Yahya bin Musa menceritakan kepada kami, Abdur Razzaq memberitahukan kepada kami, Ma’mar memberitahukan kepada kami dari Az Zuhri dari Salim bin Abdillah bin Umar dari ayahnya berkata: “Dikatakan kepada Umar bin Al Khaththab: “Seandainya kamu menetapkan khalifah pasti itu lebih baik”, dia berkata: “Kalau aku menetapkan khalifah maka Abu Bakar telah menetapkan khalifah dan kalau aku tidak menetapkan khalifah. Maka Rasulullah tidak menetapkan khalifah….” Di dalam hadits terdapat cerita panjang. (HR At Tirmidzi)
Hanya saja Umar tdk murni mengikuti Rasulullah saw krn beliau menetapkan 6 orang utk dipilih yg salah satunya sebagai khalifah penggantinya.

» **Data**:
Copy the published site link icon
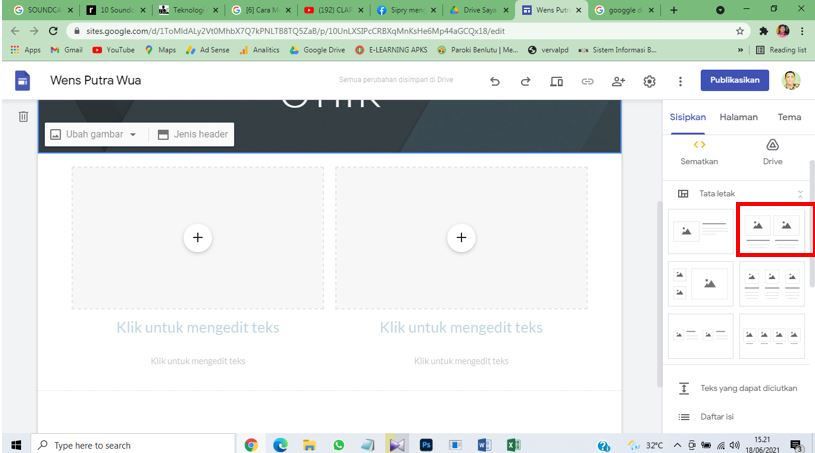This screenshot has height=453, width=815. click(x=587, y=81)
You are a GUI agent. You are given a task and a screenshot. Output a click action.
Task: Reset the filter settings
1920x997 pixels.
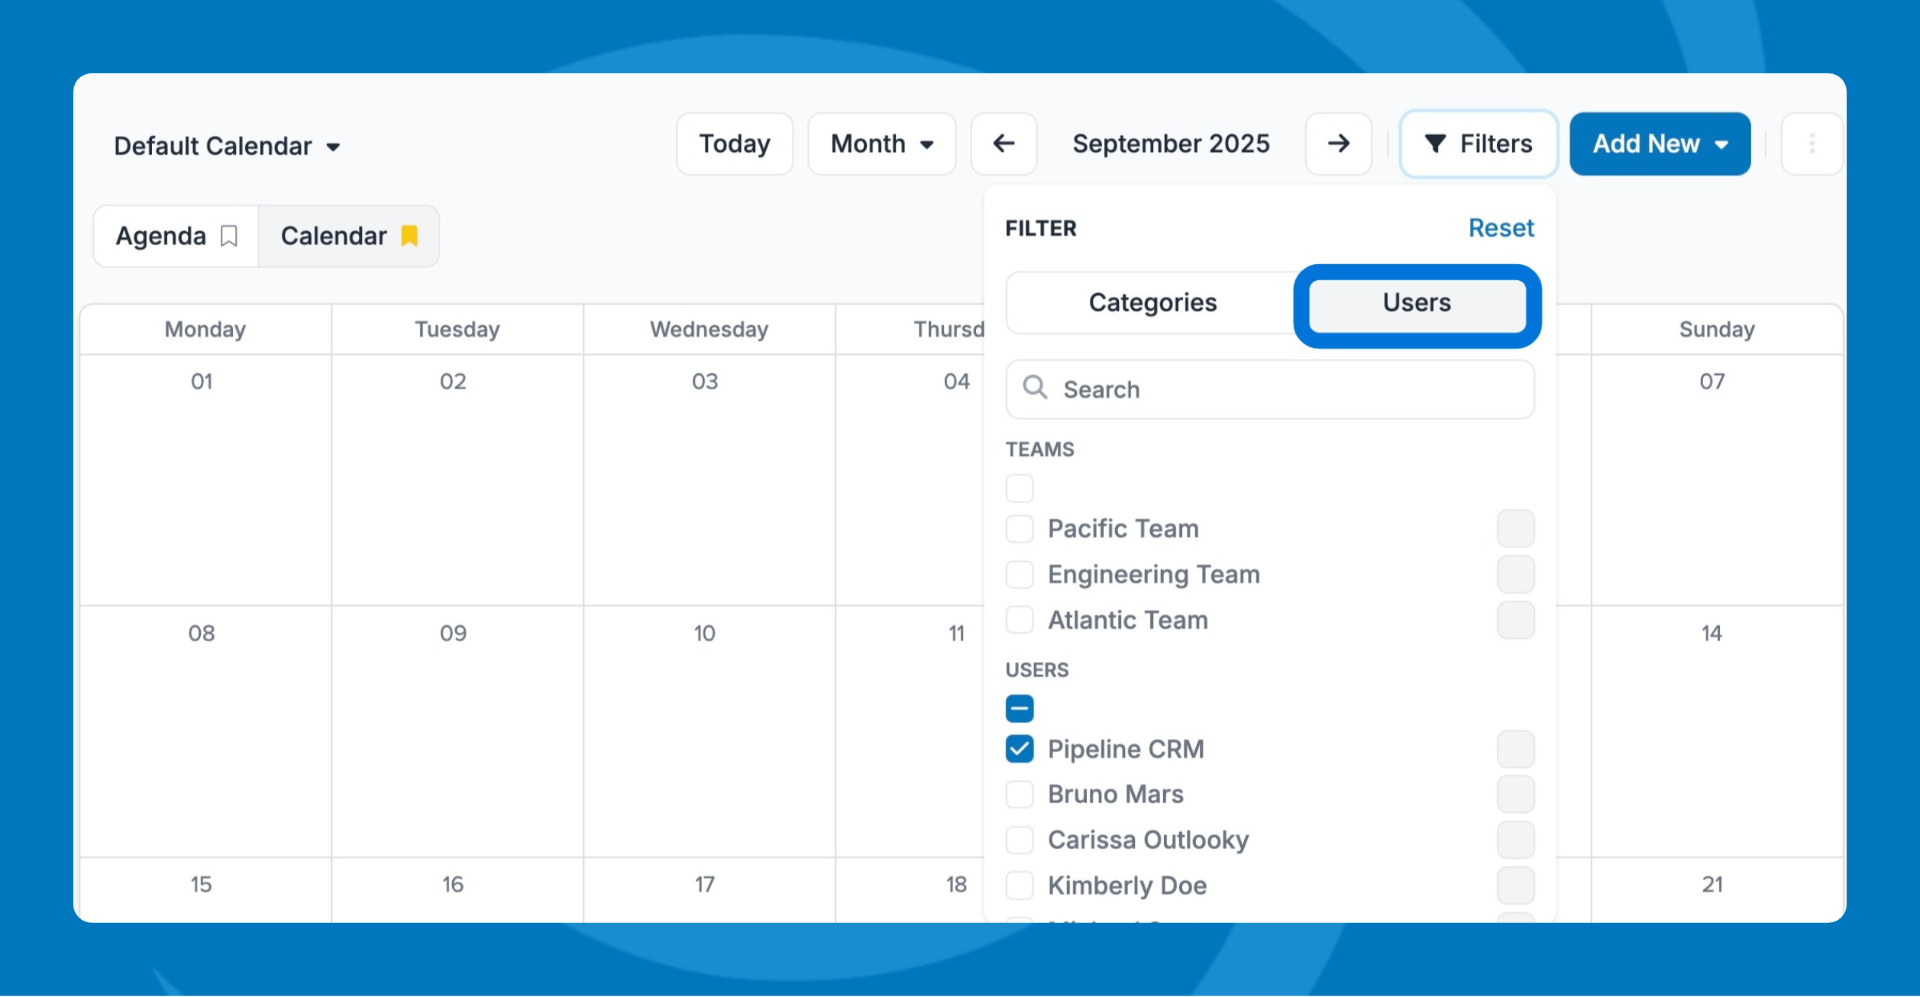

» **Yang Harus Dikerjakan**:
- A) Ketik ulang bagian kutipan sumber, mulai dari "Yahya bin Musa" dan berakhir di "sebagai khalifah penggantinya.".
- B) Jawab pertanyaan berikut berdasarkan kutipan sumber.
(i) Siapa yang meriwayatkan hadits ini menurut keterangan dalam kurung?
(ii) Menurut ucapan Umar, siapa yang telah menetapkan khalifah?
(iii) Berapa orang yang ditetapkan Umar untuk dipilih salah satunya sebagai khalifah penggantinya?

» **Kunci Jawaban**:
- A)
Yahya bin Musa menceritakan kepada kami, Abdur Razzaq memberitahukan kepada kami, Ma’mar memberitahukan kepada kami dari Az Zuhri dari Salim bin Abdillah bin Umar dari ayahnya berkata: “Dikatakan kepada Umar bin Al Khaththab: “Seandainya kamu menetapkan khalifah pasti itu lebih baik”, dia berkata: “Kalau aku menetapkan khalifah maka Abu Bakar telah menetapkan khalifah dan kalau aku tidak menetapkan khalifah. Maka Rasulullah tidak menetapkan khalifah….” Di dalam hadits terdapat cerita panjang. (HR At Tirmidzi)
Hanya saja Umar tdk murni mengikuti Rasulullah saw krn beliau menetapkan 6 orang utk dipilih yg salah satunya sebagai khalifah penggantinya.

- B)
(i) At Tirmidzi
(ii) Abu Bakar
(iii) 6 orang